ST. LOUIS -- Saint Louis University researchers believe they've won a major skirmish in the battle of the bulge, and their findings are published in the May issue of Diabetes.
"We figured out how obesity occurs," says William A. Banks, M.D., professor of geriatrics in the department of internal medicine and professor of pharmacological and physiological science at Saint Louis University School of Medicine. "The next step is coming up with the solution."
The scientists used mice to look at how leptin, a hormone secreted by fat cells that tells us to stop eating, gets into the brain. They found that in obese mice, high triglycerides, a type of fat in the bloodstream, prevents leptin from getting into the brain, where it can do its work in turning off feeding and burning calories.
"High triglycerides are blocking the leptin from getting into the brain.
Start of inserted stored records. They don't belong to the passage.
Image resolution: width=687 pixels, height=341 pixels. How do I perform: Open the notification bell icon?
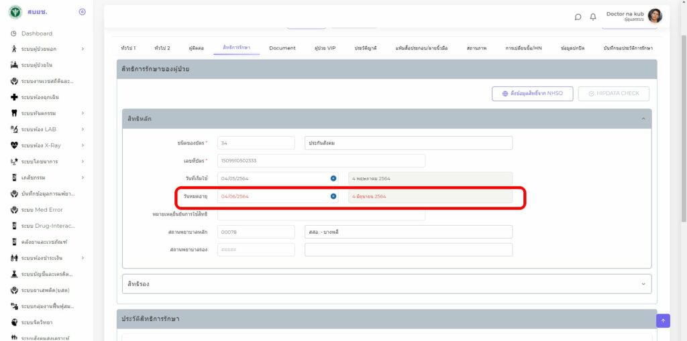tap(593, 17)
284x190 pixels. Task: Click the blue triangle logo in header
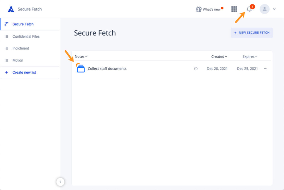(11, 9)
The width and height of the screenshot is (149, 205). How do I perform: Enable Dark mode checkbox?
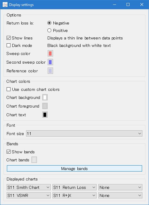click(8, 45)
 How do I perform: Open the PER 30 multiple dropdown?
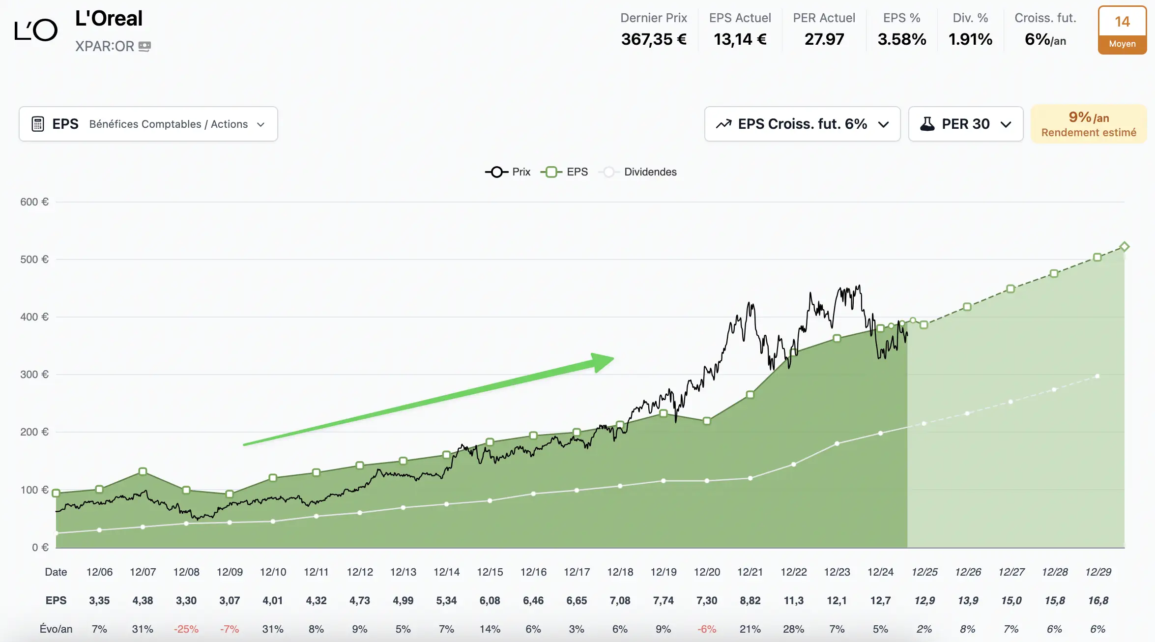click(965, 124)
If leptin can't get into the brain, it can't tell you to stop eating," says Banks, who is principal investigator and a staff physician at Veterans Affairs Medical Center in St. Louis.
"This is a big deal. We now know what is keeping leptin from getting to where it needs to do its work."
Paradoxically high triglycerides occur in both fat and starving animals and make the brain think the body's starving so the animal keeps eating, which makes it gain more weight.
I read this article and thought, wow, new discovery? But it sounded like something I read before. Viola, here's a Dr. Eades article from 5 years ago where he says the same thing. Some discovery. Oh, and of course the answer isn't to lower triglycerides through low carb diets, but to invent a new pill.
Leptin, low-carb and hunger
So as leptin levels wax and wane, so does your sense of hunger and even, to an extent, your metabolic rate.
Where does the low-carb diet fit into the picture?
There is a critical point in the cycle described above. That critical point is when the leptin crosses the BBB. If the leptin can’t get across the BBB, it can’t get to the brain. If it doesn’t get to the brain, it doesn’t shut off the hunger response irrespective of how much is circulating in the blood.
Most obese people find themselves in this very situation: high blood levels of leptin but still hungry. And eating makes more fat, which makes more leptin, which should shut off the hunger response, but it doesn’t because the ever increasing levels of leptin telling the brain to tell the obese person to quit eating don’t get to the brain to do their job.
Research done a couple of years ago in St. Louis and in Japan pinpointed the problem. Triglycerides – fat circulating in the blood – interrupts the passage of leptin across the BBB. If trigylcerides are high, which they are in most obese people, then, basically, they block the movement of leptin into the brain. So, leptin levels are elevated in the blood, and triglycerides keep the leptin from getting to where it needs to get to shut off hunger. (click here for the abstract and full text of this research paper.)
We all know that the commonest lab finding in people following a low-carb diet is a dramatic reduction in triglyceride levels. This reduction in triglycerides allows the leptin that is already circulating in relatively large amounts to get through to the brain where it can reduce hunger. I believe that this reduction in triglycerides (which happens fairly quickly) is the primary reason that people substantially decrease their hunger on low-carb diets. And remember from the graphic above that leptin – once it gets to the brain – actually increases thermogenesis as well, which means that the metabolic rate increases.